Key words: Cisplatin, Dipyridamole, Synergism, Tumor cells, Cytotoxicity, IC50

Introduction

Cisplatin has been used to treat different kinds of cancer although toxic side effects are known (1). The antitumor activity of cisplatin involves induction of intra- and interstrand cross-links that severely distort the DNA helix and block replication (1-3). Since cisplatin accumulation is a major determinant of its antitumor activity, modulators of cisplatin accumulation have received much attention.

Dipyridamole (DIP) has been used clinically in coronary heart disease for its antiplatelet and vasodilating activities (4,5) and is best known as an inhibitor of membrane nucleoside transport (6). DIP increases the cytotoxicity of several anti-cancer drugs including 5-fluorouracil (7), methotrexate (8,9), adriamycin (10), etoposide (11), doxorubicin and vinblastine (12), and cisplatin (13). Jekunen et al. (13) showed that DIP synergistically enhanced the cytotoxicity of cisplatin in cisplatin-sensitive 2008 human ovarian carcinoma cells by a factor of 4.7, and in the cisplatin-resistant 2008/C13*5.25 subline by a factor of 5.8. In a nude mouse model with human bladder cancer (14), tumor size decreased by 20% when cisplatin was combined with DIP. Using human testicular carcinoma in the same model, complete tumor regression was achieved (14). Barberi-Heyob et al. (15) found that DIP synergistically increased the growth-inhibitory activity of cisplatin in MCF-7 human breast cancer cells. Perussi et al. (16) have studied the potentiation of cisplatin cytotoxicity by DIP in two human breast cancer cells, one of them cisplatin sensitive (MDA/S) and the other cisplatin resistant (MDA/R). In the presence of 30 µM DIP, the IC50 of cisplatin was reduced by 39% for both cell lines. In the MDA/S cells, the cellular accumulation of cisplatin increased by 57 ± 8% in the presence of 30 µM DIP, which did not affect the accumulation of cisplatin in MDA/R. The cited investigators suggested that the enhancement of cisplatin cytotoxicity by DIP in MDA/S cells may be related to a DIP-induced increase in cisplatin accumulation, but the enhanced cytotoxicity in MDA/R cells employs a mechanism that does not involve an increase in the cellular accumulation of cisplatin.

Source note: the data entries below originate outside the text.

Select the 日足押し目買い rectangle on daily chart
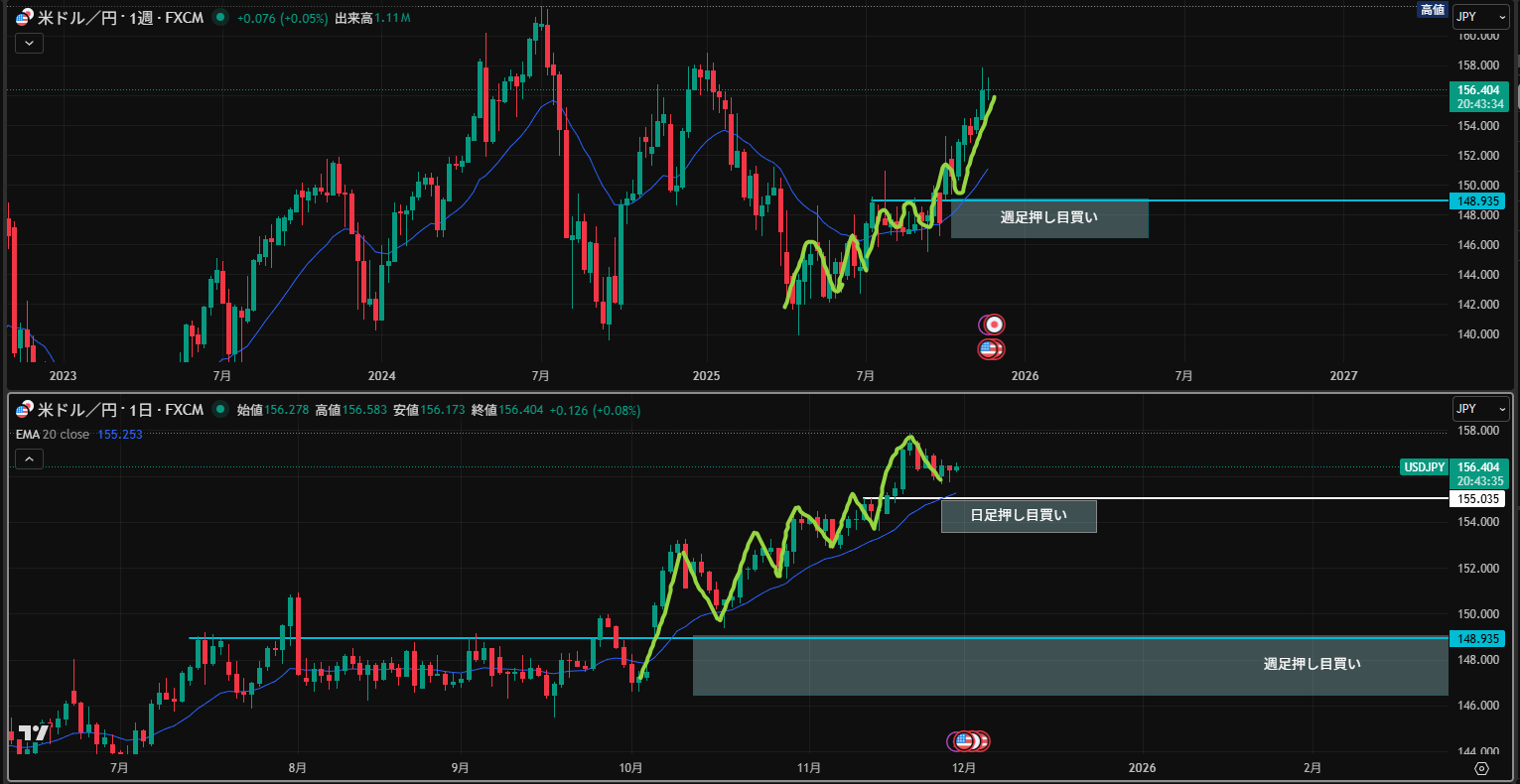Screen dimensions: 1520x784 click(1019, 516)
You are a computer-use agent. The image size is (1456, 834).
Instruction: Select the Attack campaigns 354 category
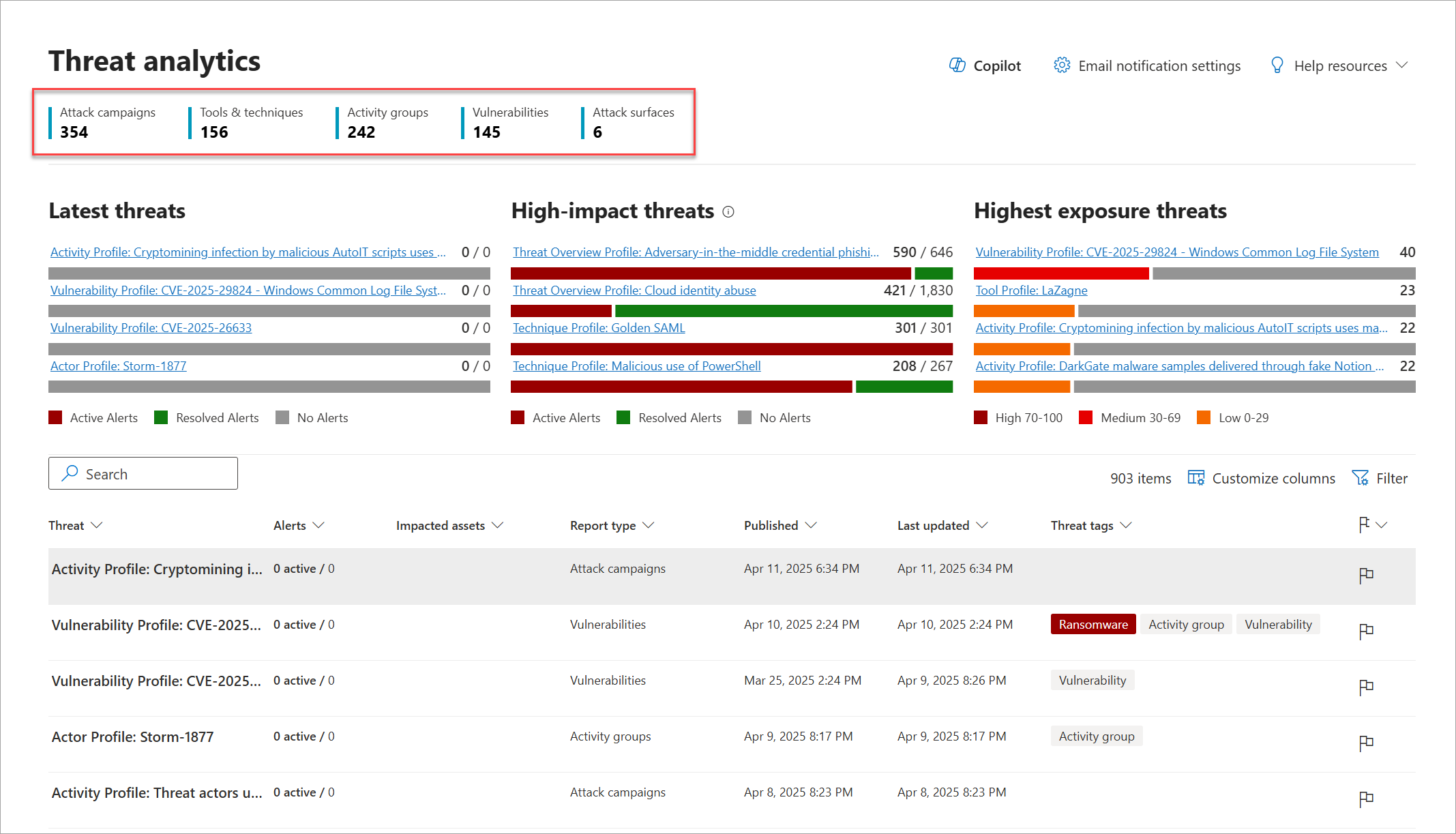[107, 123]
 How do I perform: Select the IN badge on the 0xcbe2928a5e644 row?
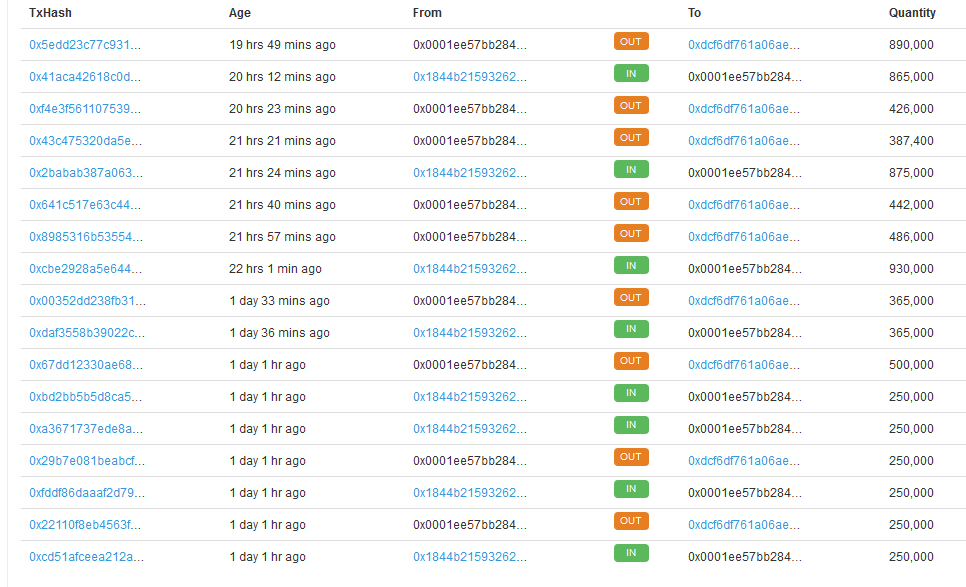631,265
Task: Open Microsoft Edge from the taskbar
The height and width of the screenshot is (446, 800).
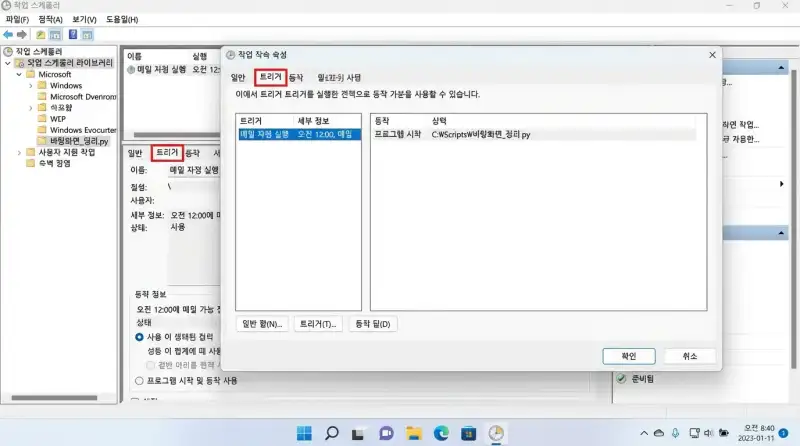Action: coord(441,433)
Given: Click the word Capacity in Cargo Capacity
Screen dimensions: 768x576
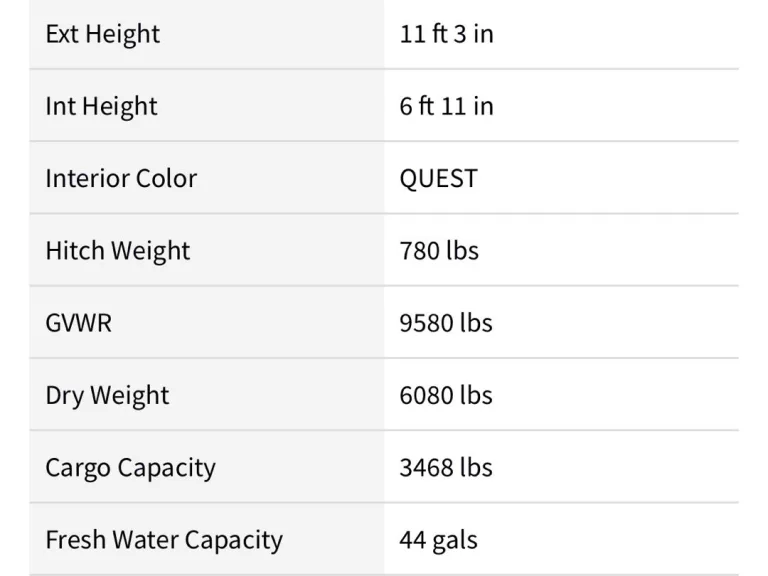Looking at the screenshot, I should click(x=166, y=468).
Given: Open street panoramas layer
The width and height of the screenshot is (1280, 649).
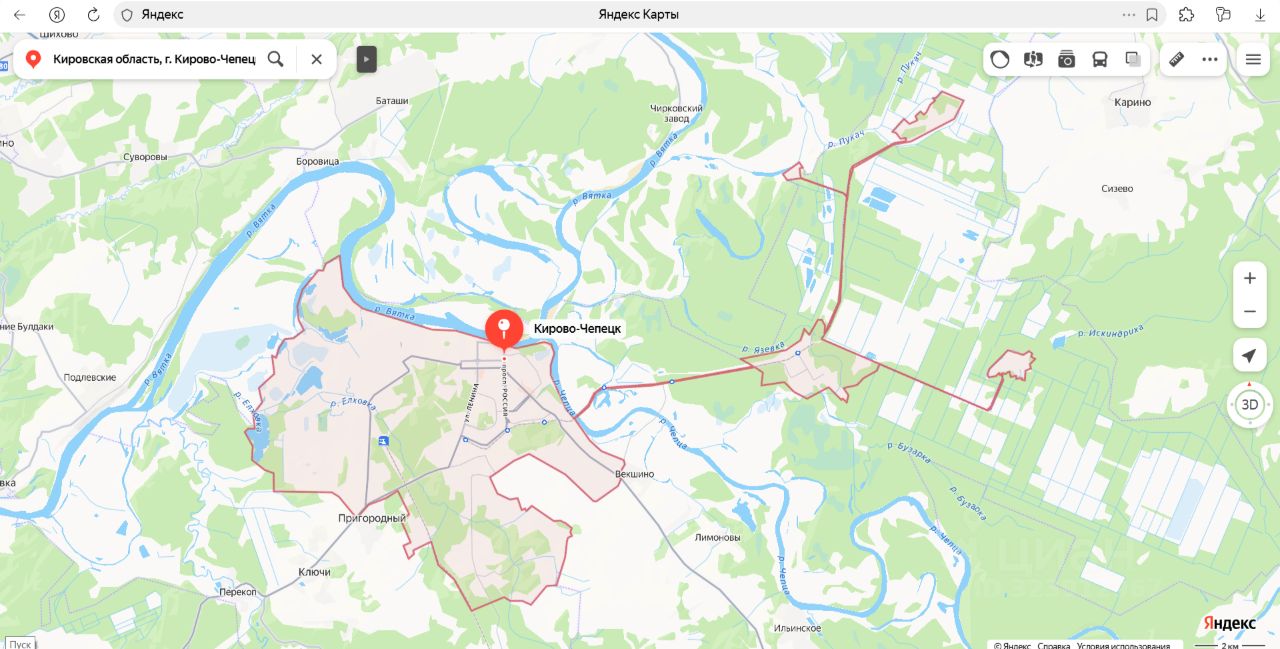Looking at the screenshot, I should point(1033,59).

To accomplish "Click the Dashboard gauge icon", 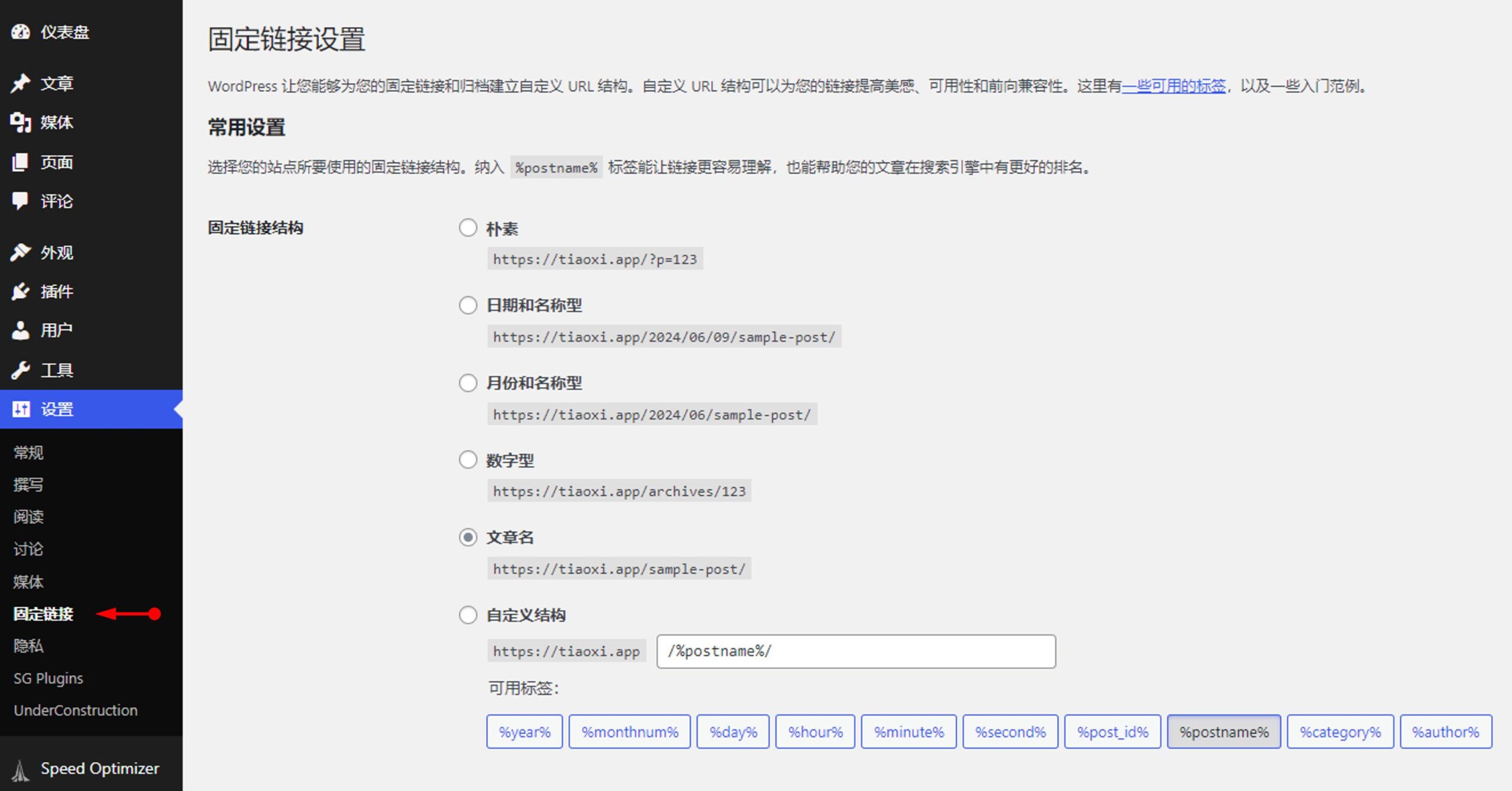I will [x=20, y=32].
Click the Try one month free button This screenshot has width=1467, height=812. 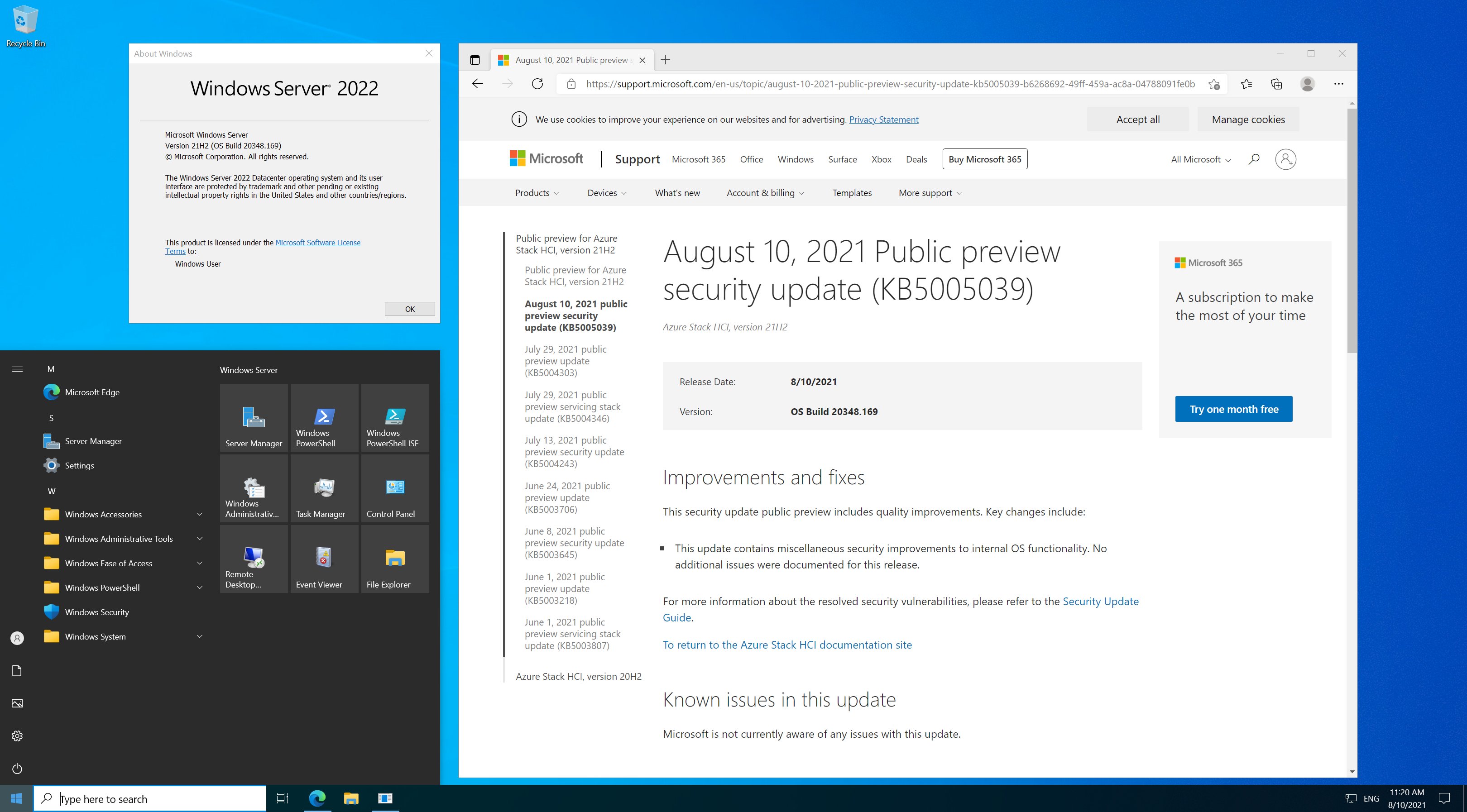pos(1233,409)
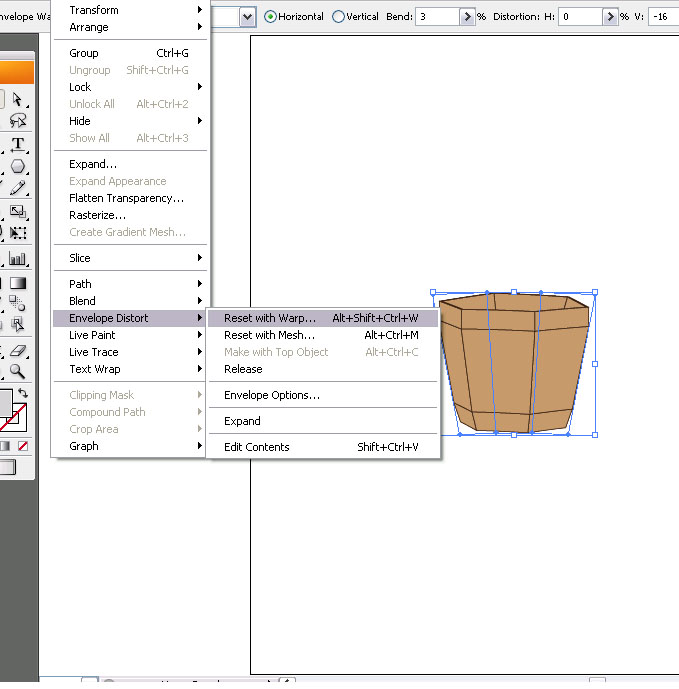679x689 pixels.
Task: Open Envelope Options from the submenu
Action: [271, 395]
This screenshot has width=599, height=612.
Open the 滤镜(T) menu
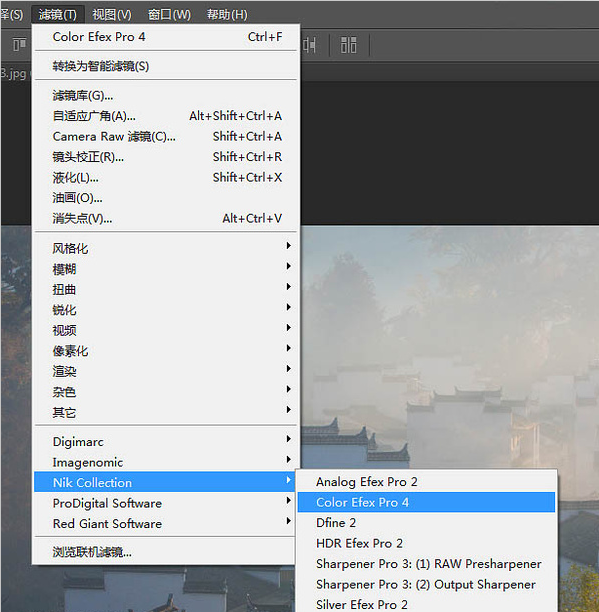pos(58,15)
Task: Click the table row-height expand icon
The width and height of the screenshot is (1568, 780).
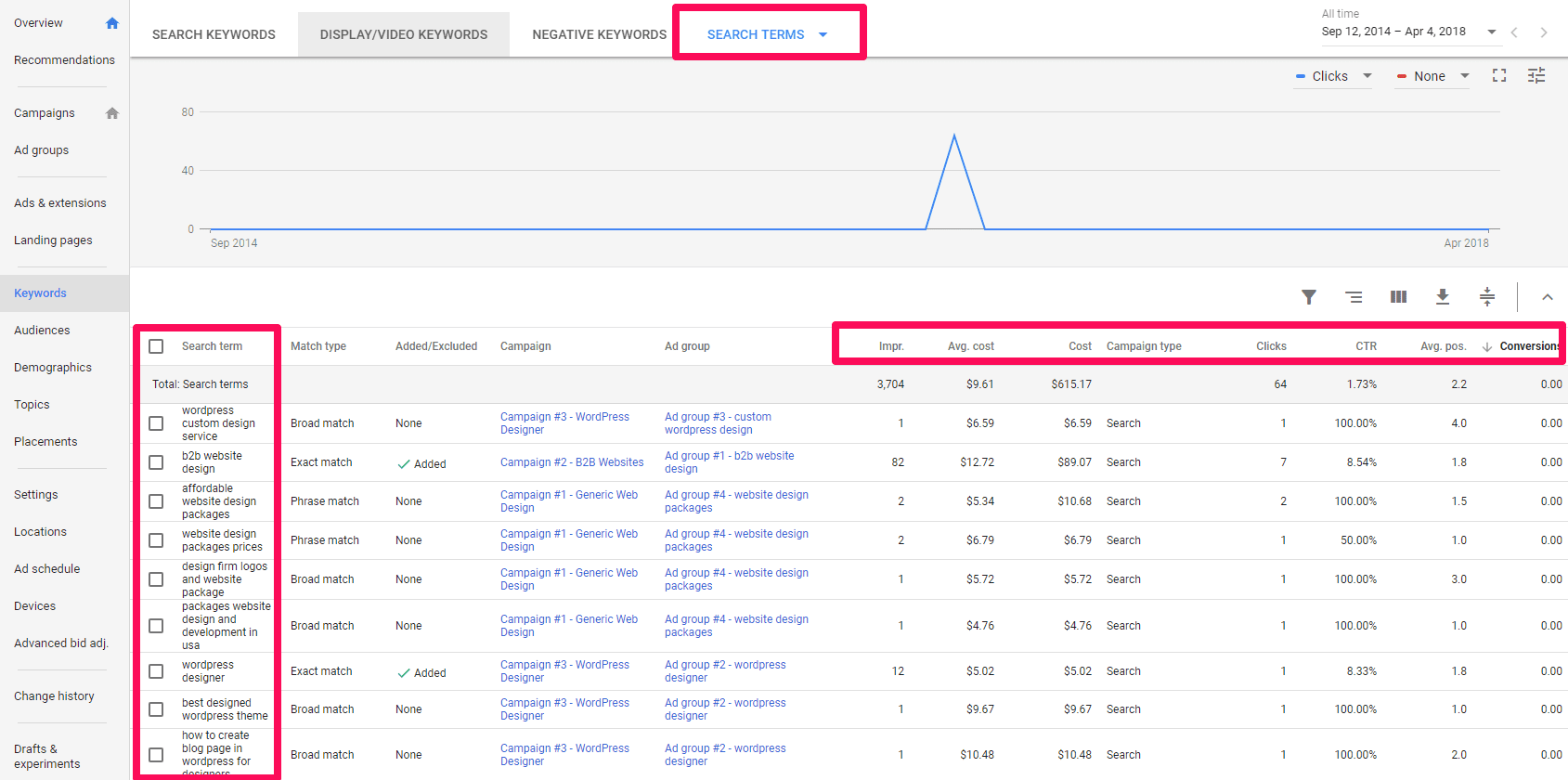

In the present study we report the enhancement of cisplatin cytotoxicity by DIP in human larynx cancer cells (HEp-2) that is probably related to a DIP-induced increase in cisplatin accumulation.

Material and Methods

Chemicals

Cisplatin, cisdiaminedichloroplatinum (II), and DIP, 2,6bis (diethanolamine)4,8 dipiperidinopyrimido [5,4d] pyrimidine were purchased from Sigma (St. Louis, MO, USA). Cisplatin stock solutions were made fresh 24 h before each experiment in unsupplemented medium to minimize the hydrolysis of cisplatin. Dipyridamole stock solutions were prepared in DMSO and kept in the dark at 4ºC. The maximum DMSO concentration used was 0.1%. Drug solutions were sterilized via syringe filtration just before use. All chemicals were of analytical quality and were used as purchased.

Cell culture

HEp-2, a human larynx cancer cell line obtained from Adolfo Lutz Institute, São Paulo, SP, Brazil, was grown as a monolayer in 25-cm2 flasks with Dulbecco's minimal essential medium supplemented with 10% fetal bovine serum, streptomycin and ampicillin at 37ºC in a humidified atmosphere of 5% CO2 in 95% air. Confluent cell cultures were harvested with Versene (a solution constituted mainly of 0.526 mM EDTA) and removed from the flask with phosphate-buffered saline (PBS) solution. Cells were centrifuged, resuspended in medium and counted with a hemocytometer. Cell viability was assessed by the Trypan blue exclusion method.

Cytotoxic assays

HEp-2 cells were seeded on Petri dishes at 4.104 cells/dish and treated with 0, 20, 40, 80, 120 or 200 µM cisplatin in unsupplemented medium, with or without a fixed concentration of DIP ranging from 0 to 35 µM. It should be mentioned here that DIP is insoluble in aqueous solutions at concentrations above 40 µM. The cells were incubated with the drug(s) for 60 min at 37ºC and 5% CO2. After drug removal ordinary supplemented medium was added and the cells were incubated for 3 days. The cells were harvested with Trypsin, fixed in 37% formaldehyde and counted using a hemocytometer. All experiments were carried out in duplicate. The number of cells for 0.0 µM cisplatin and 0.0 µM DIP was taken as the control, corresponding to 100% cell survival. An index of survival was calculated at each cisplatin concentration, i.e., the number of live cells with the drug divided by the number of control live cells without the drug. Median effect analysis was used to determine the mean inhibitory concentration (IC50) for cisplatin and for DIP (17). Data were visualized graphically by plotting the index of cell survival against the cisplatin concentration. The degree of synergism between cisplatin and DIP was determined by using combination index analysis at a nonconstant ratio as described above. According to Chou and Talalay (18), combination index <1 stands for synergism while combination index = 1 indicates summation and combination index >1 suggests antagonism (18).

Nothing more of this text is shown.